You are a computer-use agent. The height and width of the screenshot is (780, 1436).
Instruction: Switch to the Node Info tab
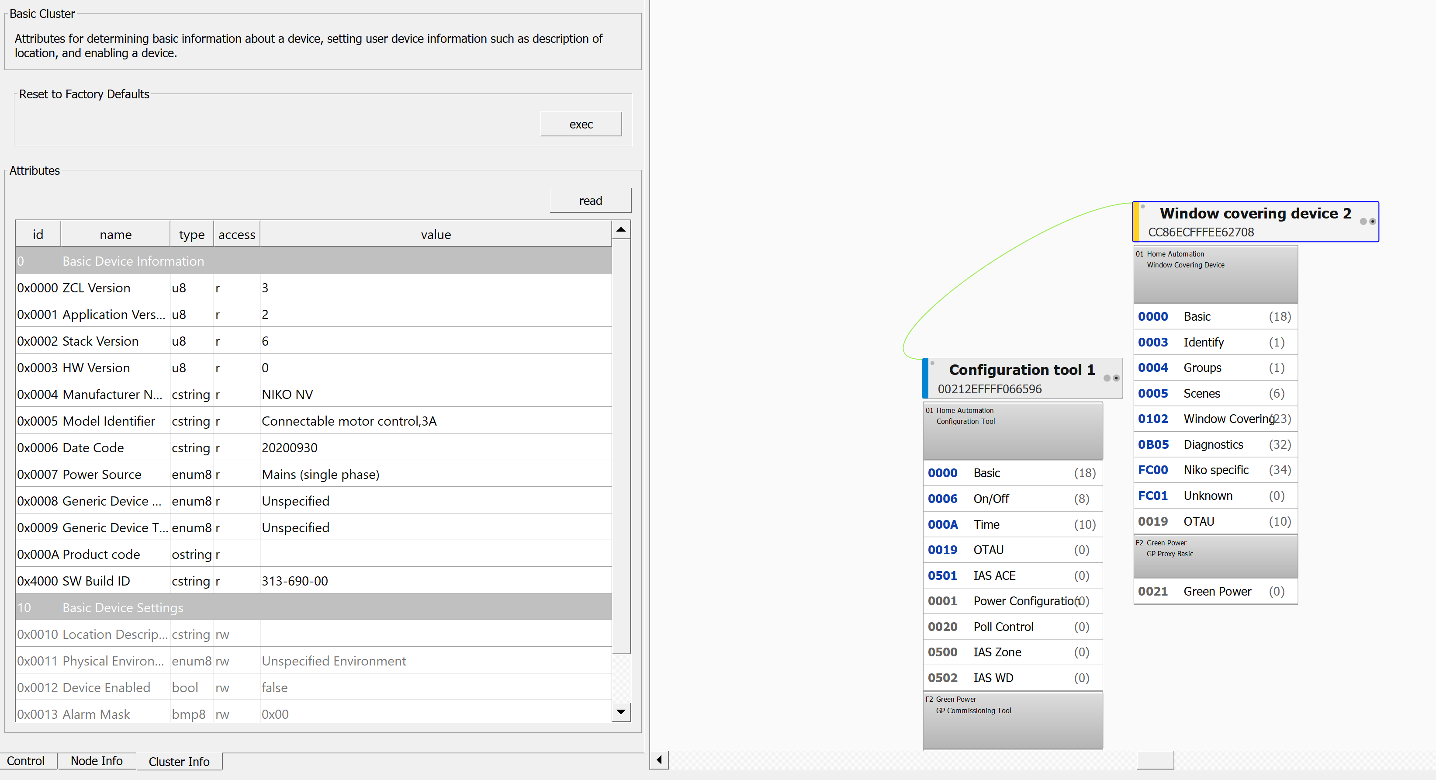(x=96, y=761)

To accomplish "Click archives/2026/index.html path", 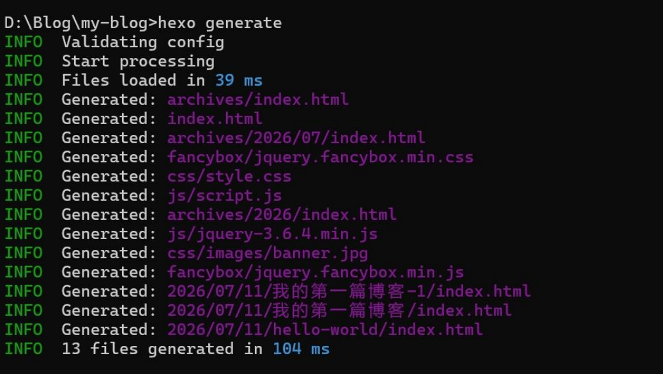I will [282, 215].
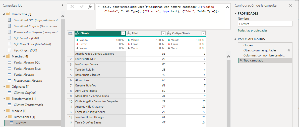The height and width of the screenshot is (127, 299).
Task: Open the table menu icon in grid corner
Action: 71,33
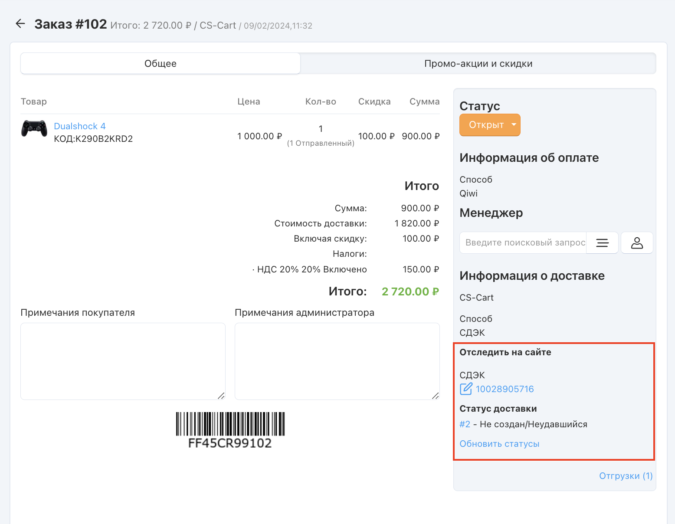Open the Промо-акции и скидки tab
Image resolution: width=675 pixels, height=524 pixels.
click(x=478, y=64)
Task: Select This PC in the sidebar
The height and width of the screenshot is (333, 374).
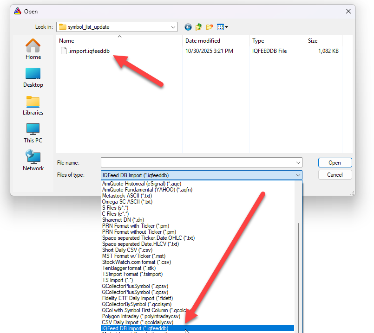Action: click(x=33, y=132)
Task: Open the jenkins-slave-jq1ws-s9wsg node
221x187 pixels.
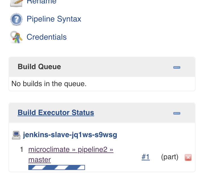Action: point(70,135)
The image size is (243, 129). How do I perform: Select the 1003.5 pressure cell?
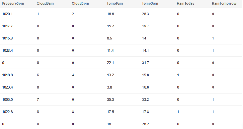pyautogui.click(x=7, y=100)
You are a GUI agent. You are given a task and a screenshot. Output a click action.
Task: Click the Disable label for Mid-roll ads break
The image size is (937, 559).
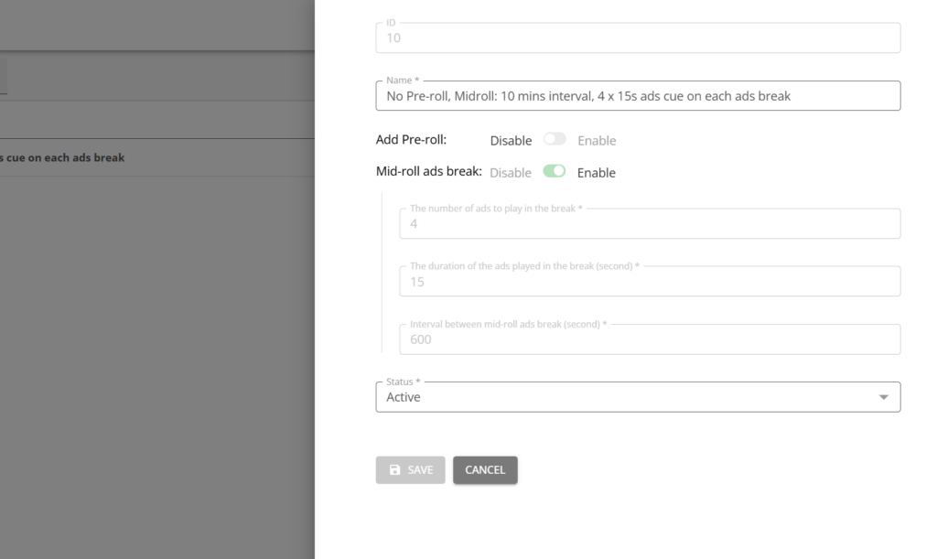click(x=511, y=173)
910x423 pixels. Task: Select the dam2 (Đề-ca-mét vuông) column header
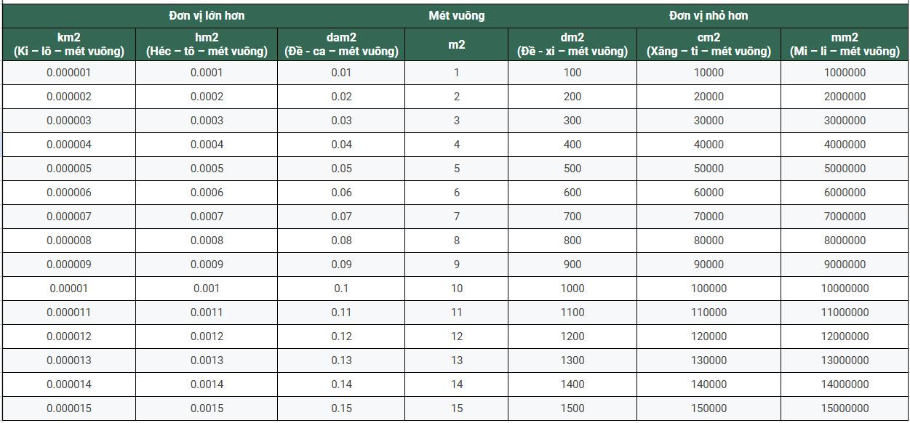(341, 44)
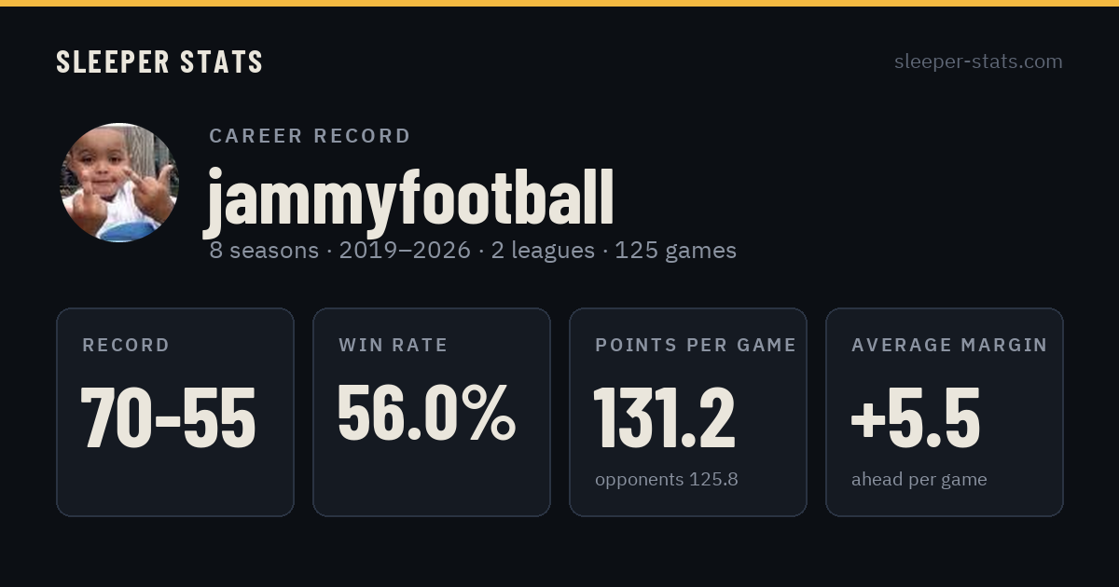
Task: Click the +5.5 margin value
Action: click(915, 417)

***

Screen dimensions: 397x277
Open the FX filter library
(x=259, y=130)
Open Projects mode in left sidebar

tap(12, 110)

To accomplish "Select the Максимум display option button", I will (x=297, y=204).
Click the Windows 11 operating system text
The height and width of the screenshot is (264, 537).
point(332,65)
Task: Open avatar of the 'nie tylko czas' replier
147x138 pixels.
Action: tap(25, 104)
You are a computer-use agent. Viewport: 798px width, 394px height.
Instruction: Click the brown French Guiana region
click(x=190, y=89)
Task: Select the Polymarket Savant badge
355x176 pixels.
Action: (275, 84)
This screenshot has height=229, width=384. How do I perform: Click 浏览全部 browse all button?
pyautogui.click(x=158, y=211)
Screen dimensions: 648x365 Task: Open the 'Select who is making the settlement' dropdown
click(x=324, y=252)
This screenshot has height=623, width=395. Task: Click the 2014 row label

***

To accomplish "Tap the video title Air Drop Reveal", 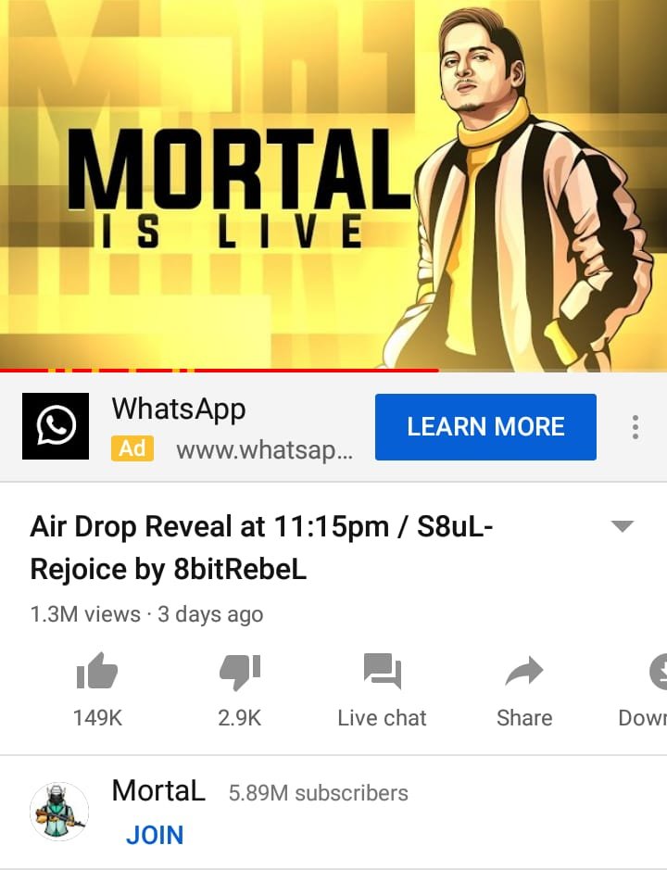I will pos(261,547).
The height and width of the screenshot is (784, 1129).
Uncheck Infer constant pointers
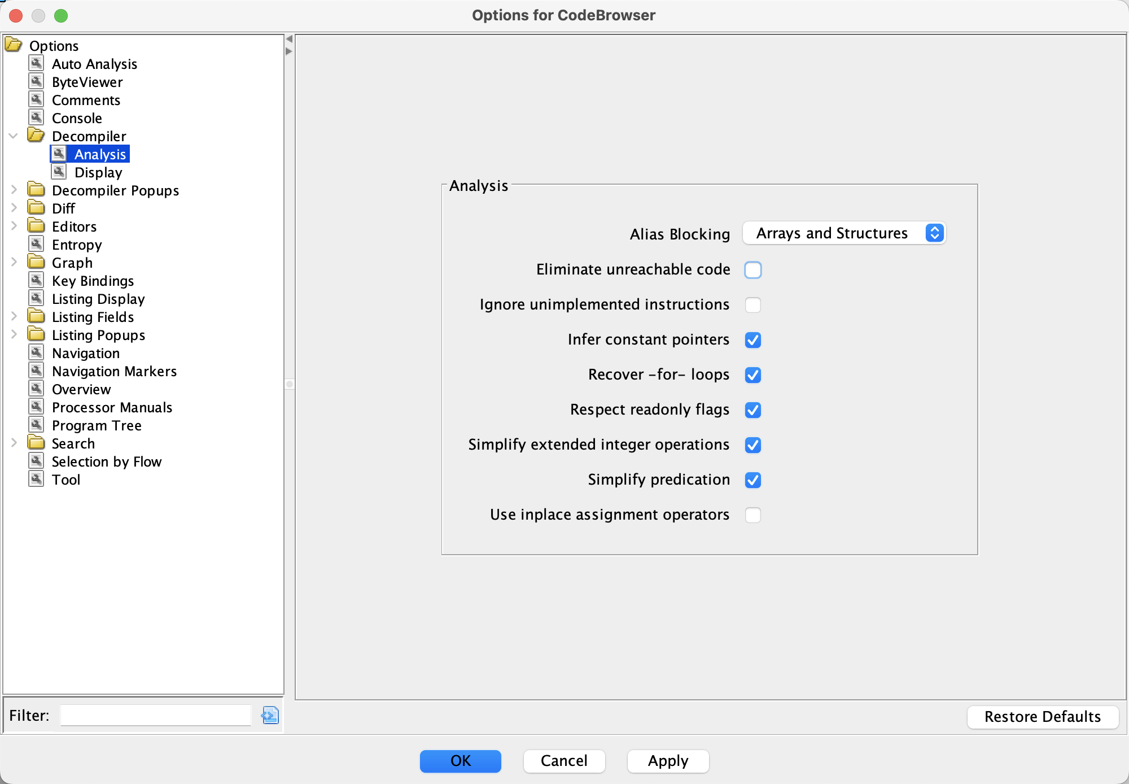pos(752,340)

***

## Objective
Rewrite the part of the data above that opens with the line containing "Task: Open avatar" and closes with the line containing "This screenshot has height=623, width=395." as a JSON list of strings, one string per line, with blank lines omitted.

## Solution for this problem
[
  "Task: Open avatar of the 'nie tylko czas' replier",
  "147x138 pixels.",
  "Action: tap(25, 104)",
  "You are a computer-use agent. Viewport: 798px width, 394px height.",
  "Instruction: Click the brown French Guiana region",
  "click(x=190, y=89)",
  "Task: Select the Polymarket Savant badge",
  "355x176 pixels.",
  "Action: (275, 84)",
  "This screenshot has height=229, width=384. How do I perform: Click 浏览全部 browse all button?",
  "pyautogui.click(x=158, y=211)",
  "Screen dimensions: 648x365 Task: Open the 'Select who is making the settlement' dropdown",
  "click(x=324, y=252)",
  "This screenshot has height=623, width=395. Task: Click the 2014 row label"
]